# RECORDS FOR THE TASK

···

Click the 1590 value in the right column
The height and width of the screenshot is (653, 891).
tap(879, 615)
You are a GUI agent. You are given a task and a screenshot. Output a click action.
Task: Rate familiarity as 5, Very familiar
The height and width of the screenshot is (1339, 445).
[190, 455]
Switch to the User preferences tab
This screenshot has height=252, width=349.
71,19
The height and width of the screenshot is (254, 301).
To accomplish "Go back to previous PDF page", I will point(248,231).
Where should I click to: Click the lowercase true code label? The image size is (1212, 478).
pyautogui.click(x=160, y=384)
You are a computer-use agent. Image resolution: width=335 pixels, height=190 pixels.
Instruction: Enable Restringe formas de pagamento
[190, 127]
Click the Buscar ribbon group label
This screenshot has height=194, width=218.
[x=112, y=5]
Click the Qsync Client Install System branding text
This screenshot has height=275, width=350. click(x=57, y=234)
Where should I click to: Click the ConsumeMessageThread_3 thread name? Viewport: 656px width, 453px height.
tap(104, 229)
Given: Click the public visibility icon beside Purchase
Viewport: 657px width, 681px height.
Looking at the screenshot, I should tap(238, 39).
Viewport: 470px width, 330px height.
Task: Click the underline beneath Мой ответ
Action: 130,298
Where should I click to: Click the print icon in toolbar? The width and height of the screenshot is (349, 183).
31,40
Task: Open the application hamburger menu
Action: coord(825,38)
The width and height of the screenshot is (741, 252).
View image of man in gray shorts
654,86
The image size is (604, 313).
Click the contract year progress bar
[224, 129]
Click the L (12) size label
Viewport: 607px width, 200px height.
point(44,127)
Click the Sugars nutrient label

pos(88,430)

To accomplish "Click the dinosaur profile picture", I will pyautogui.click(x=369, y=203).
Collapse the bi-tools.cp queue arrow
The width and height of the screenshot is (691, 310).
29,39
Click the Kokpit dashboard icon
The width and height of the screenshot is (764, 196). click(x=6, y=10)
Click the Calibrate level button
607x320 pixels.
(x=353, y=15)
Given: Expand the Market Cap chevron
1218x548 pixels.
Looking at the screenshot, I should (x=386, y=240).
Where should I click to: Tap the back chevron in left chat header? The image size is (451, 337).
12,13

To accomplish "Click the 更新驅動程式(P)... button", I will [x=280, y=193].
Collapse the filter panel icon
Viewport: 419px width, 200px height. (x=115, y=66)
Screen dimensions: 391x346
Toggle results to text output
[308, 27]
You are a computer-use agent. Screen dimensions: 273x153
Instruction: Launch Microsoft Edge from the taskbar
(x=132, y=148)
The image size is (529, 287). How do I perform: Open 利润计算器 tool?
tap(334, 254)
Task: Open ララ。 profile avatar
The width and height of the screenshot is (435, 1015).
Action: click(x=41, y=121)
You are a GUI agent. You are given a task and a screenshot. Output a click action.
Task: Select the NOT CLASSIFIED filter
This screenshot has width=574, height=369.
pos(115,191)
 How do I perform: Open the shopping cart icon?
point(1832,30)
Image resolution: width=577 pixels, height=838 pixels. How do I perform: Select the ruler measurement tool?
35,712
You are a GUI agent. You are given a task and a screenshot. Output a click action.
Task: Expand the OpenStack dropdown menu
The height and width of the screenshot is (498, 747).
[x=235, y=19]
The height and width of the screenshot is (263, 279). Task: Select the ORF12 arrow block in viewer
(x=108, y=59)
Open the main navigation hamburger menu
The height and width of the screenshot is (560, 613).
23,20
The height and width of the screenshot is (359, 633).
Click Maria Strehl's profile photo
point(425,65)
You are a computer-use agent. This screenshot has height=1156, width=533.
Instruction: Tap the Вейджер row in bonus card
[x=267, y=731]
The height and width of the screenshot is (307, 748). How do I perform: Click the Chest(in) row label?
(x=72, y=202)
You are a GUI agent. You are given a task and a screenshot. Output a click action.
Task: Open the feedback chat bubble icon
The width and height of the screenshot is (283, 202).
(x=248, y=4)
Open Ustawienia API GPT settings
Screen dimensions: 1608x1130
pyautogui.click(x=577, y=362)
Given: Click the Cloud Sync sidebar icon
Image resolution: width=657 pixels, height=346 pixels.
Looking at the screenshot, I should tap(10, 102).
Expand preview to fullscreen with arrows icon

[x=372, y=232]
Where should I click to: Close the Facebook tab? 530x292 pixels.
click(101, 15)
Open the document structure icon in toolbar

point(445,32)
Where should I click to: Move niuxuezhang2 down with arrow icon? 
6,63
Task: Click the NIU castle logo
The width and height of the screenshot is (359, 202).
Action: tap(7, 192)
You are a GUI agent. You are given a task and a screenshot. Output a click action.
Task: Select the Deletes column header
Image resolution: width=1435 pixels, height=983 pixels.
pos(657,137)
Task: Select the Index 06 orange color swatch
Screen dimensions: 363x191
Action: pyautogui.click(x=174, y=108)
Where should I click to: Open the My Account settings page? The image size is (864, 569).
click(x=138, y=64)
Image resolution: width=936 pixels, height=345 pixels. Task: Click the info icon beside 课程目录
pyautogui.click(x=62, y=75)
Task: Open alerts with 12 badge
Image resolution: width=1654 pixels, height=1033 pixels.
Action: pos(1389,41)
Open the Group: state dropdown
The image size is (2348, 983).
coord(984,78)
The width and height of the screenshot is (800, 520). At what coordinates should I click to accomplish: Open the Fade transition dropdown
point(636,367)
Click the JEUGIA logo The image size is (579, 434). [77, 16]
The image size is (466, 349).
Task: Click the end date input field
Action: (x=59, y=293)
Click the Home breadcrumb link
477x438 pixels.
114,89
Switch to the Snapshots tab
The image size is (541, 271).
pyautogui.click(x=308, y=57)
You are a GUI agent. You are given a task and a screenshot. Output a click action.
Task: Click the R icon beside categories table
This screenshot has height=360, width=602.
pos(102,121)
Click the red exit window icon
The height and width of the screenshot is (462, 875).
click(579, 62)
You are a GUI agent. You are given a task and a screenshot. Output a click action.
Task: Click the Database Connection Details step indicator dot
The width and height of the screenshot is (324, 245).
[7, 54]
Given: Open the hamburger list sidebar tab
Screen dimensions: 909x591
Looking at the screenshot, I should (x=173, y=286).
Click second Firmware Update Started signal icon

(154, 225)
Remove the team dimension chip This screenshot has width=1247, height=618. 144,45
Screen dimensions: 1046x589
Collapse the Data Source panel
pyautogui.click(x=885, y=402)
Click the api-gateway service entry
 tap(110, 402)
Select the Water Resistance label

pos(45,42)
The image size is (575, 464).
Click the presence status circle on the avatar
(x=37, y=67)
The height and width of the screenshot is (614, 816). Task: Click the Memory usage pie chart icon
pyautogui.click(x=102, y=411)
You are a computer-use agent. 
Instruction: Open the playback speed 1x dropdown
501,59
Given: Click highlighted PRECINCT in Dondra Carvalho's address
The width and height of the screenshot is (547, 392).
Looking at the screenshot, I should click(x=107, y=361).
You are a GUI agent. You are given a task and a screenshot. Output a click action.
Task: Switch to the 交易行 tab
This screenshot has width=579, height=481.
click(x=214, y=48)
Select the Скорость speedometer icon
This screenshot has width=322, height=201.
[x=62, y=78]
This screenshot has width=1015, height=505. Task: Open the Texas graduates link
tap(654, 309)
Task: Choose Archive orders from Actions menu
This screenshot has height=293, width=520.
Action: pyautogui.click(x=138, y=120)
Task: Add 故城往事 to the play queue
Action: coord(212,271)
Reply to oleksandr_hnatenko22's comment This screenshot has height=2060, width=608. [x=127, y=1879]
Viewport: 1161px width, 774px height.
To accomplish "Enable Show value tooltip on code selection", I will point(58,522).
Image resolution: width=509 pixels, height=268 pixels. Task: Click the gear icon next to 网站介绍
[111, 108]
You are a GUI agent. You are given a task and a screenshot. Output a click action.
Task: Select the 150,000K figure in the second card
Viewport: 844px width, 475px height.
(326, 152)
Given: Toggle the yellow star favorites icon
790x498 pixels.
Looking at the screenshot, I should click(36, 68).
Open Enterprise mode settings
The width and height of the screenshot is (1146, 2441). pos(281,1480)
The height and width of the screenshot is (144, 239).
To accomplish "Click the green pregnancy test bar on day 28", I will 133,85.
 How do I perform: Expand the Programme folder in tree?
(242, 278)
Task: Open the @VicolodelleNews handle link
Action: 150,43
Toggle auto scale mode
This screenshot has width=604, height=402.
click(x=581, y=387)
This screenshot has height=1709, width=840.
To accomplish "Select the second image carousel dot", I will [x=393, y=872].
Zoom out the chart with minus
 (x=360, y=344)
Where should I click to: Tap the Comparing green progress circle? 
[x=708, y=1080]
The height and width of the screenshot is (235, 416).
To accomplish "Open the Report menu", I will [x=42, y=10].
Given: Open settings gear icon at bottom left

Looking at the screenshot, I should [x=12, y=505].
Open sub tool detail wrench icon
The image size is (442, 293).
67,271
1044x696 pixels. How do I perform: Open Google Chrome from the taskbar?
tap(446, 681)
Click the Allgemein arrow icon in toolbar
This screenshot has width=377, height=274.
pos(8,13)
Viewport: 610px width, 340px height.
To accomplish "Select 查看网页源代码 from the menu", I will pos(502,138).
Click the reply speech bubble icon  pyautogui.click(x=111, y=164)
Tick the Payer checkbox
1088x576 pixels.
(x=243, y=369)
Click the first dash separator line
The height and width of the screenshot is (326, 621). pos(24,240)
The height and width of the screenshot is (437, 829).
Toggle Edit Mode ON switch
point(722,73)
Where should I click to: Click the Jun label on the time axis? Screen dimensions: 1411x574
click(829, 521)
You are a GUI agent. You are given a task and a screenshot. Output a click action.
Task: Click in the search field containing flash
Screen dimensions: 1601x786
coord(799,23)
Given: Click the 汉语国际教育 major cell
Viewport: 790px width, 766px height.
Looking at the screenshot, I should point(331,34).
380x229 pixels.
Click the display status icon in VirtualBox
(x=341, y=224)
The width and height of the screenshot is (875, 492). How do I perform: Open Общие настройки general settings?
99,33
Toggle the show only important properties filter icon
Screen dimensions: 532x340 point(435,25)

···

# PROMPT
For every line of the data above that contains "value", copy that line.

# OUTPUT BELOW
Click the 1590 value in the right column
To accomplish "Enable Show value tooltip on code selection", I will point(58,522).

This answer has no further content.